Task goal: Copy the lines that begin with the line containing "Add document to favorites with star" and end with the line containing "pyautogui.click(x=65, y=62)", keeping both of those lines, and leave out the pictures.

-- Supplied records start --

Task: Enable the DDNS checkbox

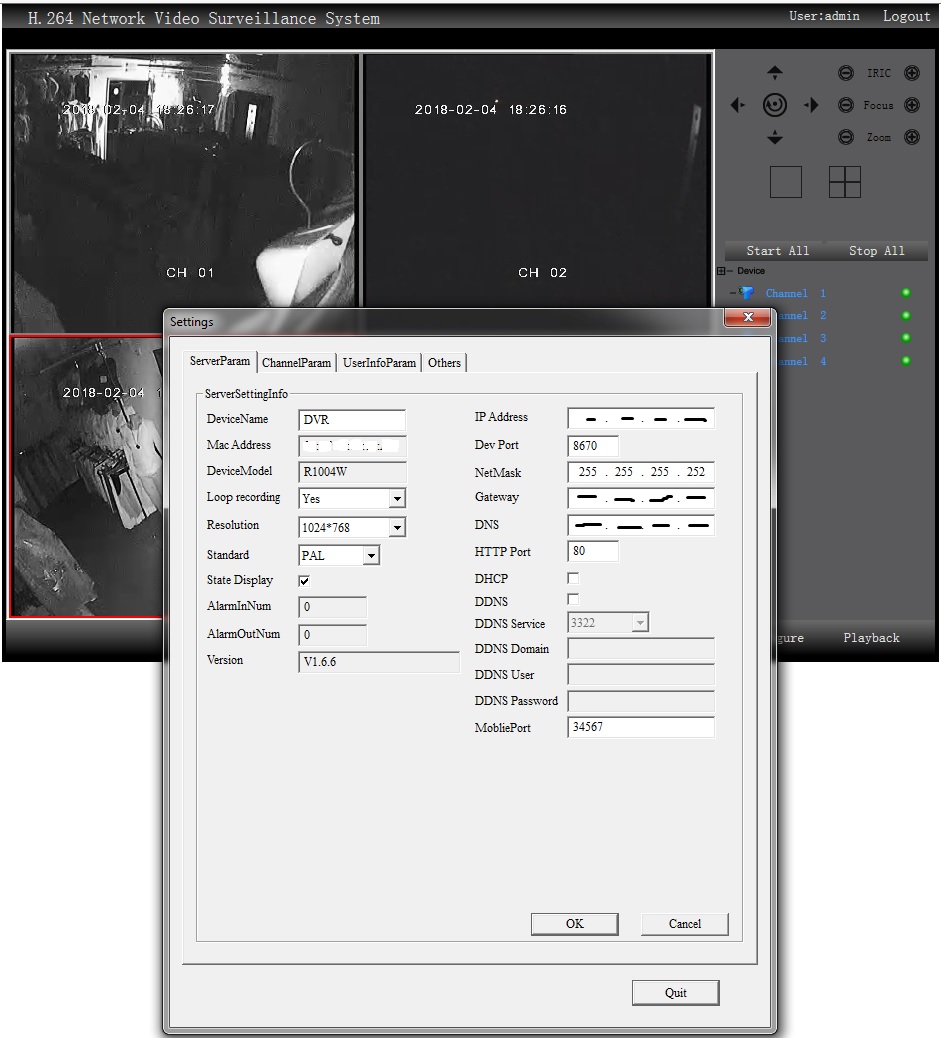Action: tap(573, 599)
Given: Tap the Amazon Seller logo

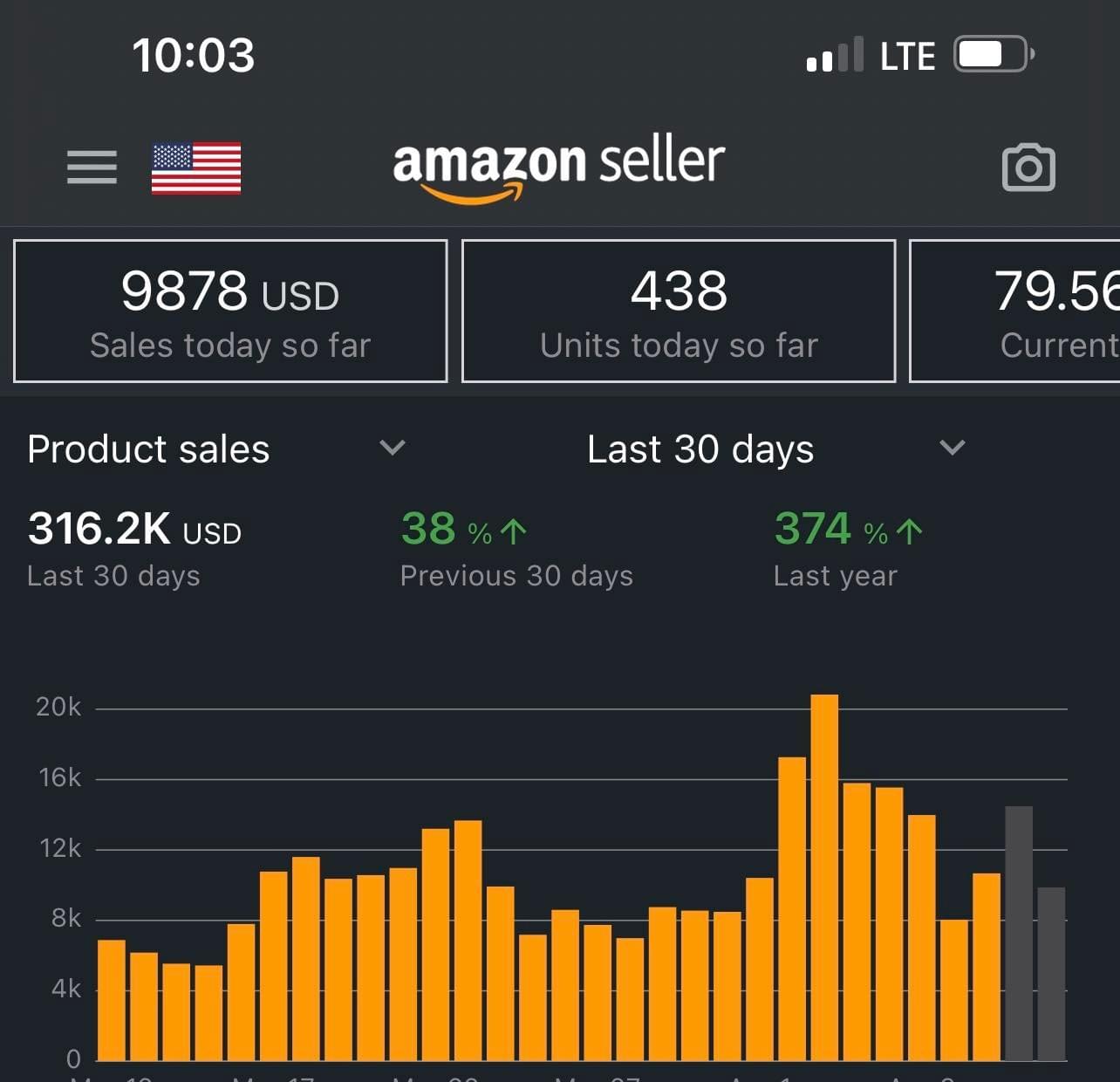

-- Supplied records end --
-- Supplied records start --

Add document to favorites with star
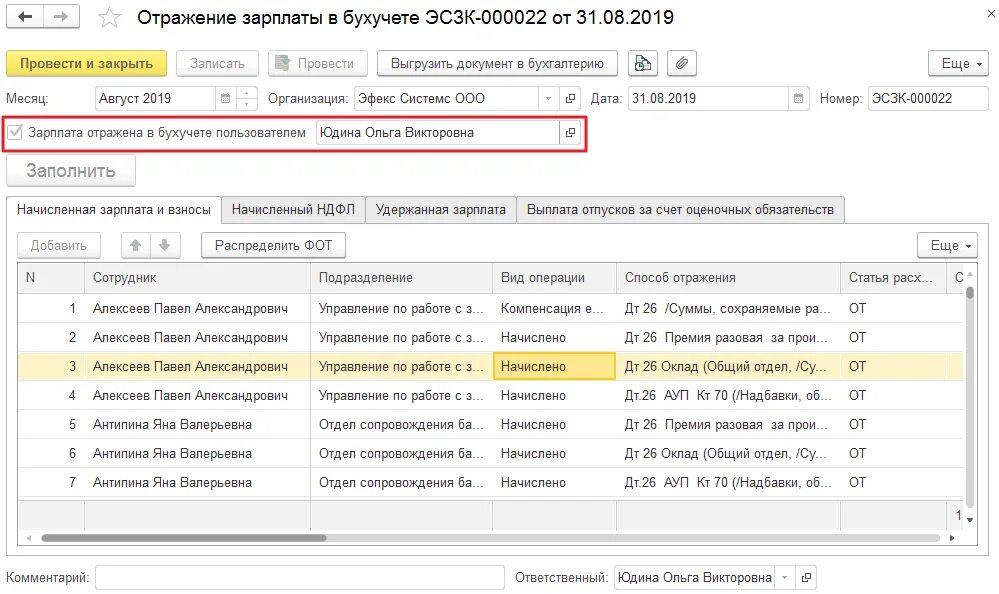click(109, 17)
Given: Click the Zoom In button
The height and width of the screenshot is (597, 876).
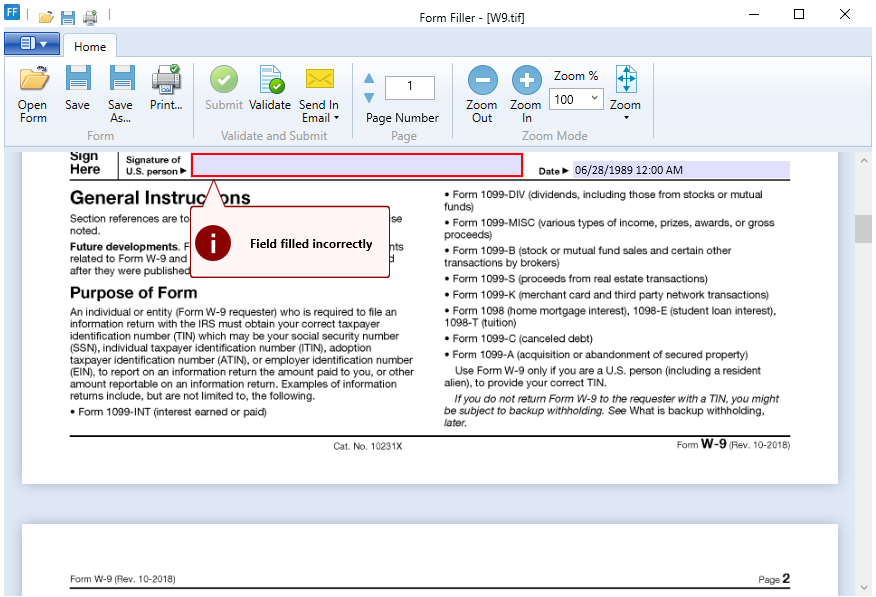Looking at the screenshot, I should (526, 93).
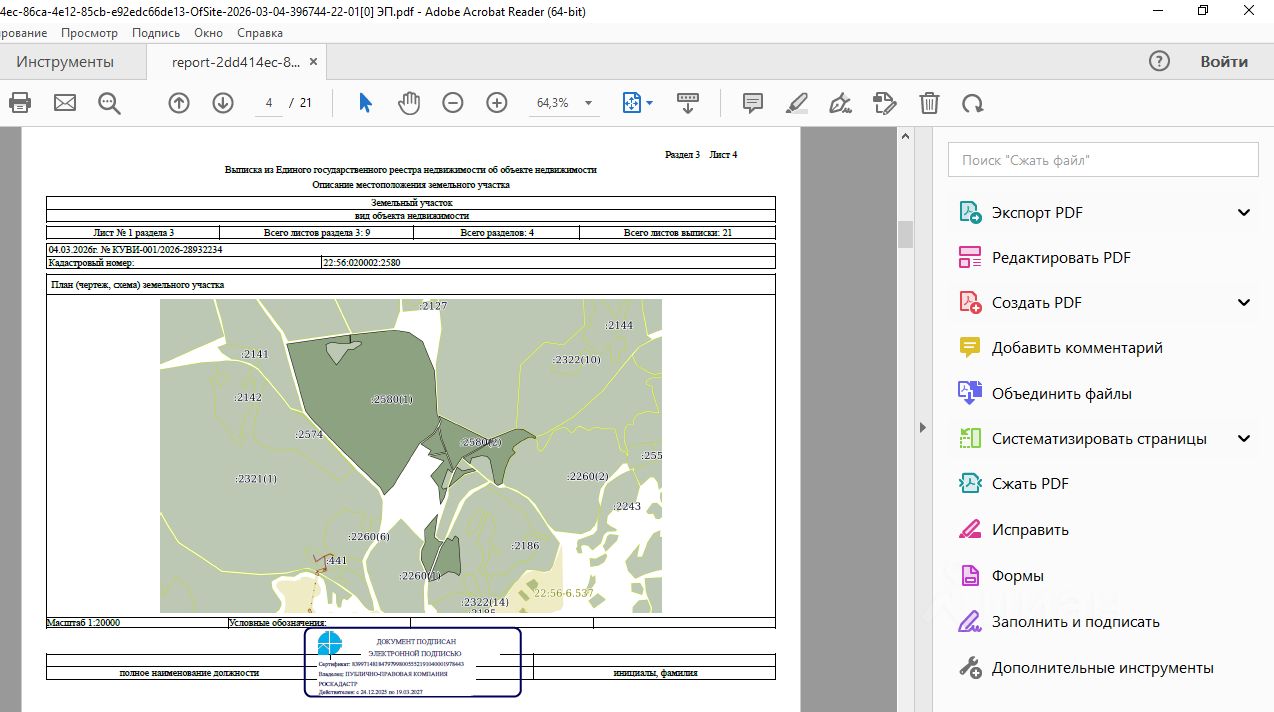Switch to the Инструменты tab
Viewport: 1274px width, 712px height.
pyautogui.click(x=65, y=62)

-- Supplied records end --
-- Supplied records start --

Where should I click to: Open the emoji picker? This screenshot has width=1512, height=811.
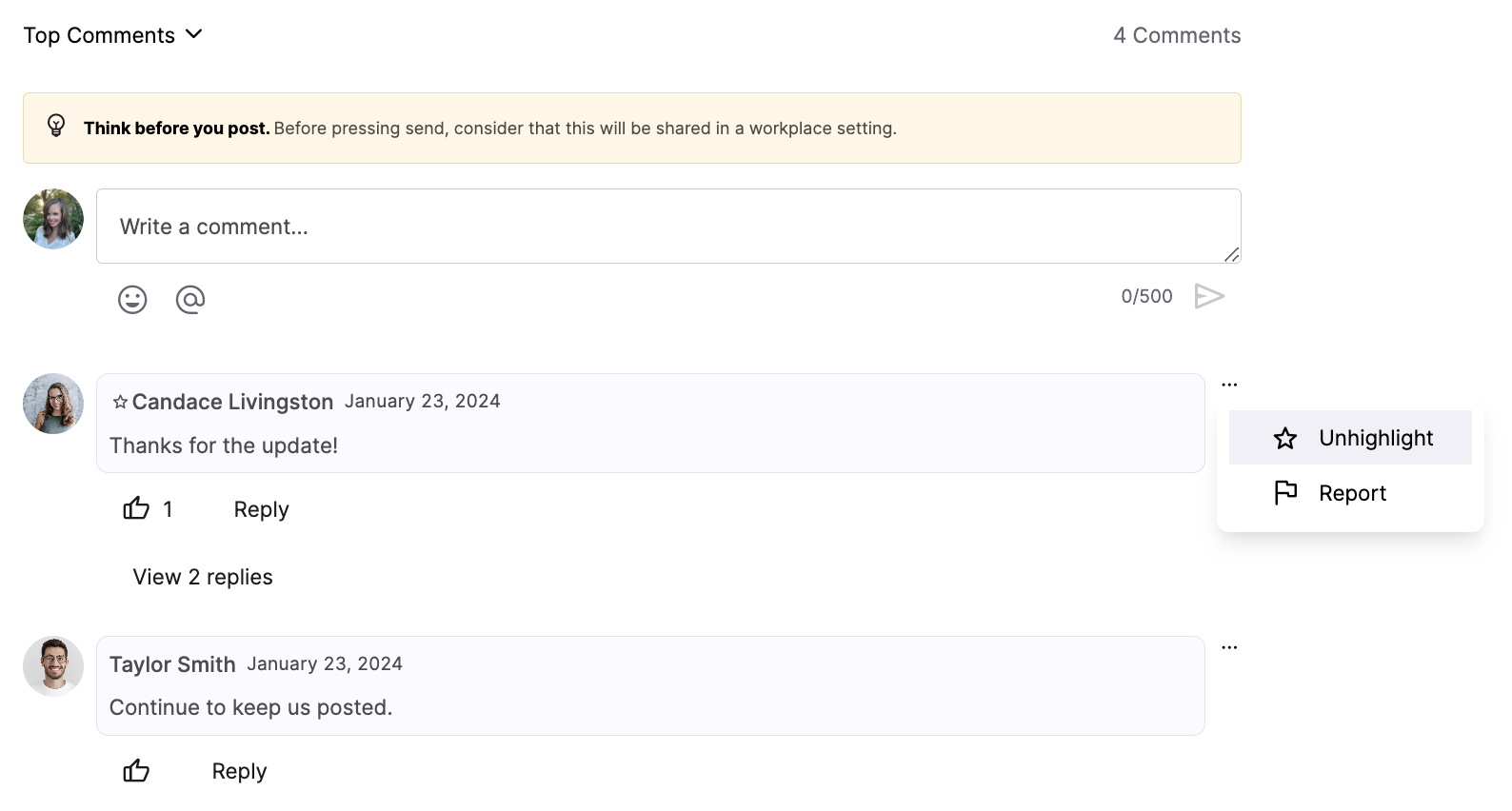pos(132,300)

-- Supplied records end --

Answer for this exercise:
Add document to favorites with star
click(109, 17)
Given: Click the Zoom In button
The height and width of the screenshot is (597, 876).
Looking at the screenshot, I should (526, 93).
Switch to the Инструменты tab
Viewport: 1274px width, 712px height.
pyautogui.click(x=65, y=62)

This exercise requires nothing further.